Le projet HEIST de l’OTAN avance pour protéger l’infrastructure Internet mondiale

Le Projet Heist De L'otan Avance Pour Protéger L'infrastructure Internet

Une vulnérabilité test de l’infrastructure internet mondiale a été révélée suite à l’attaque d’un navire en mer Rouge, soulignant l’importance de sécuriser et diversifier notre réseau. Le projet HEIST de l’OTAN vise à protéger et optimiser les communications, tout en révélant le besoin urgent d’innovations dans ce domaine.

Le 18 février 2024, une attaque à missile par des militants Houthi au Yémen a frappé le navire de charge Rubymar en mer Rouge, déclenchant une série d’événements qui mettrait en lumière une vulnérabilité test dans l’infrastructure internet mondiale. Alors que le navire endommagé dérivait pendant des semaines avant de finalement sombrer, son ancre a traîné sur le fond marin sur une distance estimée à 70 kilomètres, sectionnant trois câbles à fibre optique vitaux qui transportaient environ un quart de tout le trafic internet entre l’Europe et l’Asie.

Cet incident a servi de rappel frappant sur la fragilité du réseau de câbles sous-marins à fibre optique, qui représente plus de 95% des communications internet intercontinentales. « Ils ne sont pas enterrés lorsqu’ils traversent un océan, » a déclaré Tim Stronge, vice-président de la recherche chez TeleGeography, à l’Ieee. « Ils sont assis juste sur le fond marin, et à des profondeurs océaniques, à des profondeurs abyssales, ils ont à peu près cette épaisseur » – il fait un geste, formant un cercle avec ses doigts – « moins qu’un tuyau de jardin. Ils sont fragiles. »

Le réseau mondial de câbles sous-marins, s’étendant sur environ 1,2 million de kilomètres, se compose de 500 à 600 câbles qui forment la colonne vertébrale de notre monde numérique. Ces câbles sont cruciaux pour bien plus que la navigation internet occasionnelle ; ils facilitent des transactions financières estimées à 10 billions € par jour et transportent des communications de défense cryptées.

Le projet HEIST de lOTAN avance pour proteger linfrastructure Internet

En réponse à cette vulnérabilité, l’OTAN a lancé un projet pilote appelé HEIST (Architecture Hybride Espace-Sous-Marin pour Assurer la Sécurité des Télécommunications). Ce projet vise à développer des stratégies pour protéger le trafic internet mondial et créer des alternatives lorsque des interruptions se produisent.

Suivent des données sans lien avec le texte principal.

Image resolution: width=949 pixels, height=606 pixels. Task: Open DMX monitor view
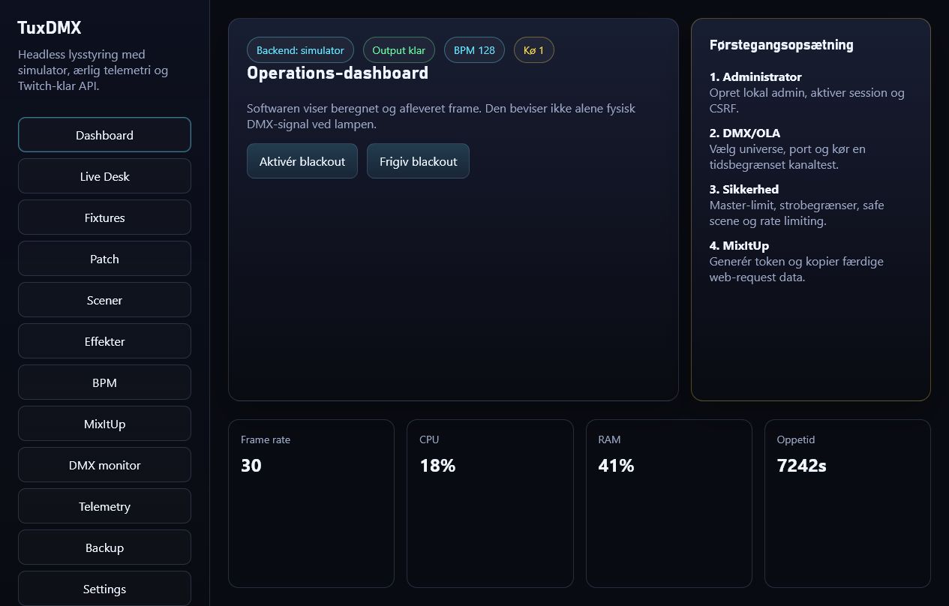click(104, 465)
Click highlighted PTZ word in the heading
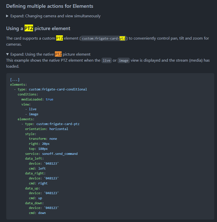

Les objectifs de HEIST pour les années à venir incluent le développement de systèmes permettant de localiser rapidement les ruptures de câbles avec une précision d’un mètre et l’exploration de moyens pour détourner le trafic de haute priorité vers des satellites. « Le nom du jeu en matière de communication résiliente est la diversité des chemins. Quelque chose dans le ciel plutôt que [juste] ce qui est au fond marin, » a déclaré Gregory Falco, directeur de pays de l’OTAN pour HEIST et professeur assistant à l’Université Cornell.

Le projet commencera les tests à l’Institut de Technologie de Blekinge (BTH) à Karlskrona, en Suède, en 2025.

Ce projet est d’une nécessité urgente, a déclaré Henric Johnson, vice-chancelier de BTH et coordinateur de l’initiative de test HEIST, en soulignant les récents incidents de sabotage visant des câbles sous-marins reliant la Suède, l’Estonie et la Finlande. « Ce dont nous parlons maintenant, c’est d’une infrastructure test pour la société, » a-t-il affirmé.

Bien que les liens par satellite offrent une solution de sauvegarde potentielle, ils rencontrent d’importantes limitations en termes de débit de données. Les câbles à fibre optique actuels peuvent supporter jusqu’à 340 térabits par seconde, largement supérieurs aux 5 gigabits par seconde généralement réalisables via les communications par satellite dans la bande Ku.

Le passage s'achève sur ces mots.